October 15, 2003

DOES ECONOMICS WORK? (via Political Theory): :

The Real Risks of Deficits (Robert J. Shiller, Project Syndicate)

Deficits raise not only immediate political issues, but also issues of distributive justice between generations, and of intergenerational risk sharing. No generation should be forced to accept unnecessary economic risks imposed by another generation. Whether or not deficits treat future generations properly depends on how a government's systems for taxation and expenditure are designed.

Those who advocate running deficits often portray them as necessary to fix an economy in which confidence is draining away. Following Keynes, they argue that running deficits will restore confidence before a recession or depression can take hold. It is like putting a patient on Prozac before he becomes suicidal.

But such arguments, although valid at times, have their limits. Japan's public deficits spawned a national debt of 140% of annual GDP, without producing any economic resurgence.


Japan: The rapid run on dollar assets (Hussain Khan, 10/10/03, Asia Times)
With the Nikkei stock average currently flirting with 11,000, up about 45 percent from its post-bubble 13-year low of 7,607.88 in April, it is starting to appear that a run on US dollar assets could well be causing the rise in Japanese stock markets.

The yen has surged through the psychological barrier of 110:US$1, creating a sense of crisis as the run on dollar assets gains momentum.

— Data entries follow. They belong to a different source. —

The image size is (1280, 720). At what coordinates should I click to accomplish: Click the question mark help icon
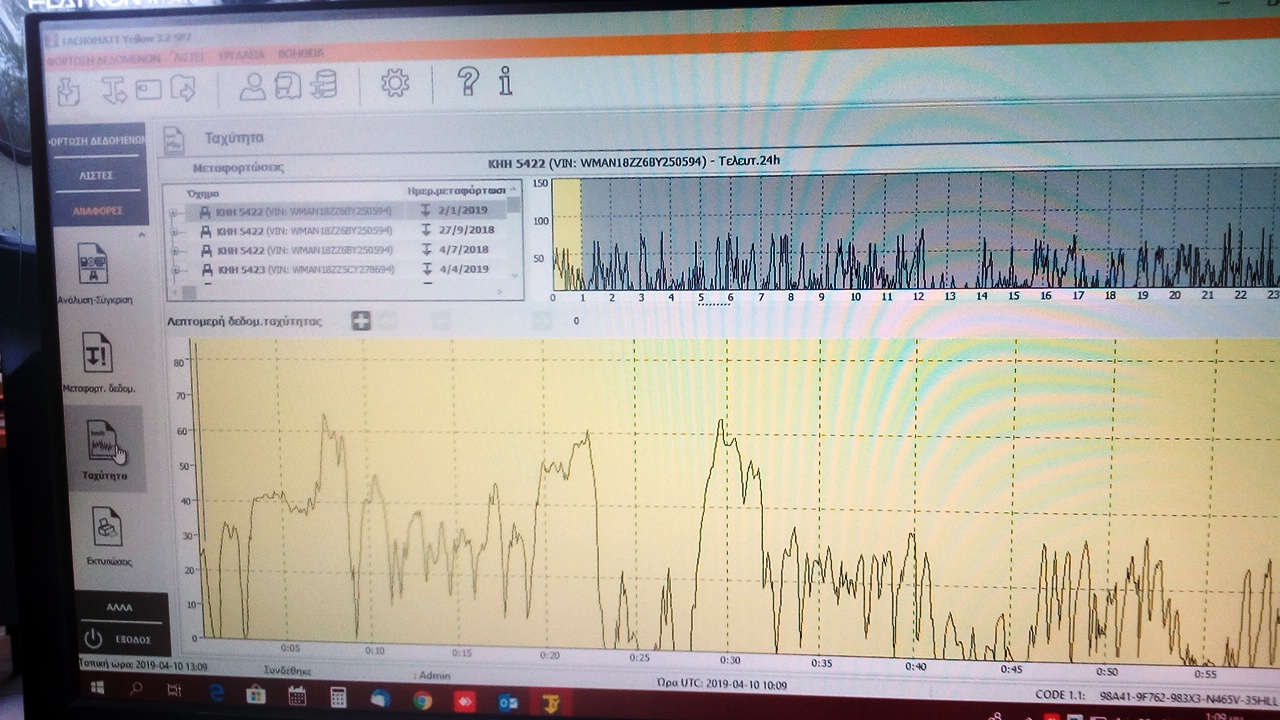[467, 81]
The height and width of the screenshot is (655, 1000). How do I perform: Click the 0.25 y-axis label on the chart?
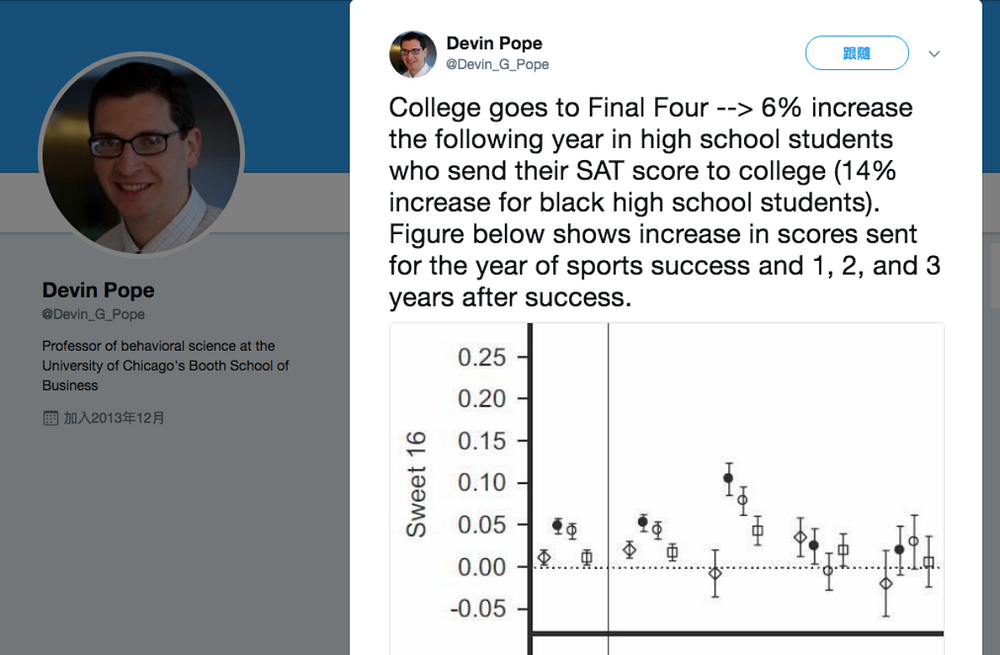(481, 358)
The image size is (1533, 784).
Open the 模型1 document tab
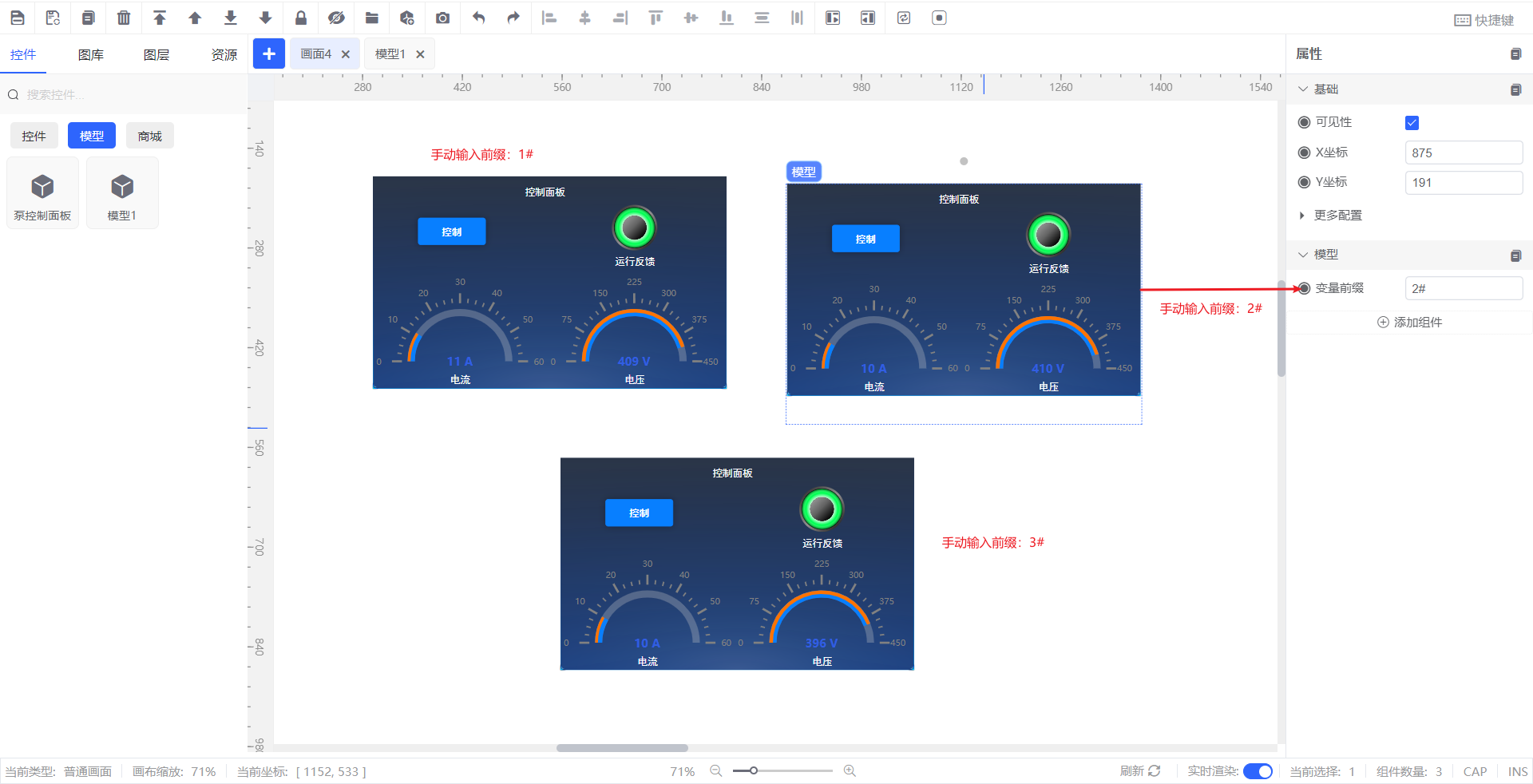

Japanese authorities are cautious about intervening heavily before Prime Minister Junichiro Koizumi reaches an understanding on the currency in his meeting with US President George W Bush on October 17-18 in Tokyo.

According to one estimate, by Kyoto University Economics Professor Takamitsu Sawa, foreign investors have markedly improved the fundamentals of the Japanese economy by turning into huge net buyers of more than US$1.7 trillion in Japanese equities and assets and, by running away from their dollar positions, are thus generating a self-feeding cycle of further selling dollar assets and pushing up the Japanese markets even more.

The flight of global investors from the dollar has serious implications, not only for the health of markets such as Japan's, but because of the peril to the US economy and thus the global economy as well, for which the United States has acted as economic engine and importer of last the resort.


So, investors are fleeing the U.S., with a national debt that is 65% of GDP, for Japan, with its debt of 140%, but we're supposed to worry about debt?

Posted by Orrin Judd at October 15, 2003 12:32 AM
Comments

I'm no economist, but even I know that Japan's funk is caused by their culture.

Posted by: Sandy P. at October 15, 2003 10:35 AM

If Khan's right US assets should be declining in value.

Posted by: Robert Schwartz at October 16, 2003 1:08 AM

Robert Shiller fails to note the colossal burden imposed on Gen X and Y by the SS system. The burden is so great that, unless something unpredictable happens, it's my opinion that the gov't will have to renege on some of its promises.

The good news is, I expect the unpredictable to occur.